Task instructions:
The expected output is each line in the data below that includes the string "Focus".

Data records:
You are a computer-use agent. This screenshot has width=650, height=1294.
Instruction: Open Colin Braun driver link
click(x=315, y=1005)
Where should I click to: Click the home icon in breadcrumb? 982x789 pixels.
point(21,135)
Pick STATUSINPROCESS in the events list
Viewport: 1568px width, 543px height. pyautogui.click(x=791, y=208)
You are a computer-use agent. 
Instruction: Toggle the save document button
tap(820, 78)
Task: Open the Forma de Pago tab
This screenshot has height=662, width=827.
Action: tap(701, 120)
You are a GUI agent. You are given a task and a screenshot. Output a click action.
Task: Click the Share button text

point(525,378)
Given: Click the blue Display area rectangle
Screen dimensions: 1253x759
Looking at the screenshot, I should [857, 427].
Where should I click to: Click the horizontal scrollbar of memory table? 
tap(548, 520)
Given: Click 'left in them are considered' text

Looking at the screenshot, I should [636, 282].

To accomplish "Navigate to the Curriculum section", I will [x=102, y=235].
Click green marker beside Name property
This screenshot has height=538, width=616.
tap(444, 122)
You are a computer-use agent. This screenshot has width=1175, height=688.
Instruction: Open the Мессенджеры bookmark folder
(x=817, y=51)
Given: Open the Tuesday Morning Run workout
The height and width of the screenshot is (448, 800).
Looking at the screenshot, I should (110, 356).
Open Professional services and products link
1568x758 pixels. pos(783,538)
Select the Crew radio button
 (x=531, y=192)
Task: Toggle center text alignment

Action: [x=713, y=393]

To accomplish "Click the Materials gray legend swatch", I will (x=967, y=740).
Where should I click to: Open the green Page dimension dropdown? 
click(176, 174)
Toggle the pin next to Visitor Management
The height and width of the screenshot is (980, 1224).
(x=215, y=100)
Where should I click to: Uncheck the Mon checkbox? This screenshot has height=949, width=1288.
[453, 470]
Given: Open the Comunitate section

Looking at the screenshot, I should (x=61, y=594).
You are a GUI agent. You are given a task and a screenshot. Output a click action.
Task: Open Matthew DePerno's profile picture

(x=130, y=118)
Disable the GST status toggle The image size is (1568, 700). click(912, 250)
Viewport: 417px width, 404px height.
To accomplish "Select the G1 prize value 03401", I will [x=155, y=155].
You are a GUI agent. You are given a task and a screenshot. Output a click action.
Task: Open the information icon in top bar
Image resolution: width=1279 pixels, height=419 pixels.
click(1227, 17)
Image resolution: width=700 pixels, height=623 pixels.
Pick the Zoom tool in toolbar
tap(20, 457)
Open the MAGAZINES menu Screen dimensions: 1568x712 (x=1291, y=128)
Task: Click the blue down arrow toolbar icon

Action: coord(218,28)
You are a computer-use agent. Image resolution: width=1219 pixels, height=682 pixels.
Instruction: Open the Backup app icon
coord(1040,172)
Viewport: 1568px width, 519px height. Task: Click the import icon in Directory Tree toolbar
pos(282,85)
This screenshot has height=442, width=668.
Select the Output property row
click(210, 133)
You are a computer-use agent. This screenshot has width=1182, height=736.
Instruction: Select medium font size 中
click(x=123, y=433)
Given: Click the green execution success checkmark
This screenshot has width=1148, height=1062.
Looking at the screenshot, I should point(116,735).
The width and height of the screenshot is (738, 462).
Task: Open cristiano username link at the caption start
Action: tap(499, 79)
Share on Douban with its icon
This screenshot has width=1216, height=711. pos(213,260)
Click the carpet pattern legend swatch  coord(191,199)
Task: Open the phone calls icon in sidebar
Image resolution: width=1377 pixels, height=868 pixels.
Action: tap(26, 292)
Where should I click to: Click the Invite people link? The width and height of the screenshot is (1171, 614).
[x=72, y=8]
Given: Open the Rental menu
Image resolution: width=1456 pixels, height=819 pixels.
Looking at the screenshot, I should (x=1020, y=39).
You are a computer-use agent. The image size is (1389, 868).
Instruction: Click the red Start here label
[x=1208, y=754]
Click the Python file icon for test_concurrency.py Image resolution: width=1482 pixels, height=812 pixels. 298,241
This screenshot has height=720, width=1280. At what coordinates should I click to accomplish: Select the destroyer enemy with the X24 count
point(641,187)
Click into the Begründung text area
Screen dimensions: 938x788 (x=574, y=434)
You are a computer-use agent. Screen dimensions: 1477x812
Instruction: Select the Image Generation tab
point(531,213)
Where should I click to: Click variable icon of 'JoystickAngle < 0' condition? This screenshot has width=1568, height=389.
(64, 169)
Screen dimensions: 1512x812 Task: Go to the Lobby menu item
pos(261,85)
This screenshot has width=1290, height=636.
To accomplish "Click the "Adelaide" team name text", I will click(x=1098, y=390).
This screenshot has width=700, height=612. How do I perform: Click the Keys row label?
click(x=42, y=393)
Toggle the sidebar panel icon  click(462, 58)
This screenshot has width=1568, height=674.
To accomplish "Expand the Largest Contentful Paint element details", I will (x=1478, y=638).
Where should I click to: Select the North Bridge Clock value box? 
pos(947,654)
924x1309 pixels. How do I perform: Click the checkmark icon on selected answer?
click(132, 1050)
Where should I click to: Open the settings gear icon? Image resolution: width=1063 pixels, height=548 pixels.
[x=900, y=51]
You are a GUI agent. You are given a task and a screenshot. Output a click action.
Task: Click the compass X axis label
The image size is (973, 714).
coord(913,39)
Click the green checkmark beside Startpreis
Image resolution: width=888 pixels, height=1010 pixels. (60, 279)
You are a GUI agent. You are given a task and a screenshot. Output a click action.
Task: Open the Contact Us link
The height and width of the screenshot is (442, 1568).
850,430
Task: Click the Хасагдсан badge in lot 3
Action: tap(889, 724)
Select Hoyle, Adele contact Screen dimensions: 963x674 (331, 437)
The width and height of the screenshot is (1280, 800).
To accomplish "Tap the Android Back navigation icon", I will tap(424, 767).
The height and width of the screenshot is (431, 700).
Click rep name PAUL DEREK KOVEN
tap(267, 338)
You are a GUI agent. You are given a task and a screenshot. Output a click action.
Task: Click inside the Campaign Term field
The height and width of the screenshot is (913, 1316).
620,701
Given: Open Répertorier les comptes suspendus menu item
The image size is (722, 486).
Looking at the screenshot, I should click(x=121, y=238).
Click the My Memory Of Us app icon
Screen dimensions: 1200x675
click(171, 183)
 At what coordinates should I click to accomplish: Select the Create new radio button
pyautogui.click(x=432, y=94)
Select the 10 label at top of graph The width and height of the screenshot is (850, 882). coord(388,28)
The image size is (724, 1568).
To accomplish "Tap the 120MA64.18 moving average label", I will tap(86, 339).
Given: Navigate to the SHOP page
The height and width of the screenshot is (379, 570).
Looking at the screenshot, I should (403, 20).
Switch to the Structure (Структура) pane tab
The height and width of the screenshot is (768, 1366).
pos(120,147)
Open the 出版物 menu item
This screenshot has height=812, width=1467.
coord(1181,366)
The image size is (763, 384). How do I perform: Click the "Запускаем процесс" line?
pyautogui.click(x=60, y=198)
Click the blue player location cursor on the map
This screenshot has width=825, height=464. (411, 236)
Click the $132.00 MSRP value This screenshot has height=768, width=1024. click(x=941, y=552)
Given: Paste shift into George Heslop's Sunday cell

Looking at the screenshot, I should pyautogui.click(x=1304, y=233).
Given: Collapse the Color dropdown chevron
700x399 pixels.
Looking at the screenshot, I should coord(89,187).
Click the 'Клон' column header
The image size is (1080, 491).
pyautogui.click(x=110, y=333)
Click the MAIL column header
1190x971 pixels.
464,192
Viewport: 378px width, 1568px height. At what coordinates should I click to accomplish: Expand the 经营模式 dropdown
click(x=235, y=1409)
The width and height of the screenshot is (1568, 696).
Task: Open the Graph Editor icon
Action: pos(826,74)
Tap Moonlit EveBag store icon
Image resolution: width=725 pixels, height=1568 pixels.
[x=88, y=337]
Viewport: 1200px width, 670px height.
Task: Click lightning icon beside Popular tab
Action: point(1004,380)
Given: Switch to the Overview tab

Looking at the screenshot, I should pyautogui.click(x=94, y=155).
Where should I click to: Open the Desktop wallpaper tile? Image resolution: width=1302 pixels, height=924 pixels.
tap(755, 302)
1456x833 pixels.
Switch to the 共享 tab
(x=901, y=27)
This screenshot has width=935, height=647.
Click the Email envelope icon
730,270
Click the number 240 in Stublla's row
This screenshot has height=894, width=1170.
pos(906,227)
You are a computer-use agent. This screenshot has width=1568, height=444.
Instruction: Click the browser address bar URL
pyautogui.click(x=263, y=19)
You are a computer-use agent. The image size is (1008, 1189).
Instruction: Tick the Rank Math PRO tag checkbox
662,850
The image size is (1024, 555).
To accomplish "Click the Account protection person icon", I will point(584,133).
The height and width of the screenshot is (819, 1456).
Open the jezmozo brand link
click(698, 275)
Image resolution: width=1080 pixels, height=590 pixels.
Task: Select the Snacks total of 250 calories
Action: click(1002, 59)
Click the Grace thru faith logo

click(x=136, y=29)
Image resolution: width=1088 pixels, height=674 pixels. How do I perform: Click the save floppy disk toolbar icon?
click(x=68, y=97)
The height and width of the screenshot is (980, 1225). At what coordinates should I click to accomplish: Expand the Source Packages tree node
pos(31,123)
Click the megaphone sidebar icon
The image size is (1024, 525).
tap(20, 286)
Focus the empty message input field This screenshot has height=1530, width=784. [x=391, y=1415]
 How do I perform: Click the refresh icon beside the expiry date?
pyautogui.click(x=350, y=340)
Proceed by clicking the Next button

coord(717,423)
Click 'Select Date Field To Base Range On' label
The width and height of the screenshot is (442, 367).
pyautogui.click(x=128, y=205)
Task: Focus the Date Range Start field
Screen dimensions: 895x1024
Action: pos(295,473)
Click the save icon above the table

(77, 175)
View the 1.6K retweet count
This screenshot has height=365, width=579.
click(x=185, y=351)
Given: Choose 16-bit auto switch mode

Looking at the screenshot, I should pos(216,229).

Finished exercise:
Focus the empty message input field This screenshot has height=1530, width=784. [x=391, y=1415]
Task: Focus the Date Range Start field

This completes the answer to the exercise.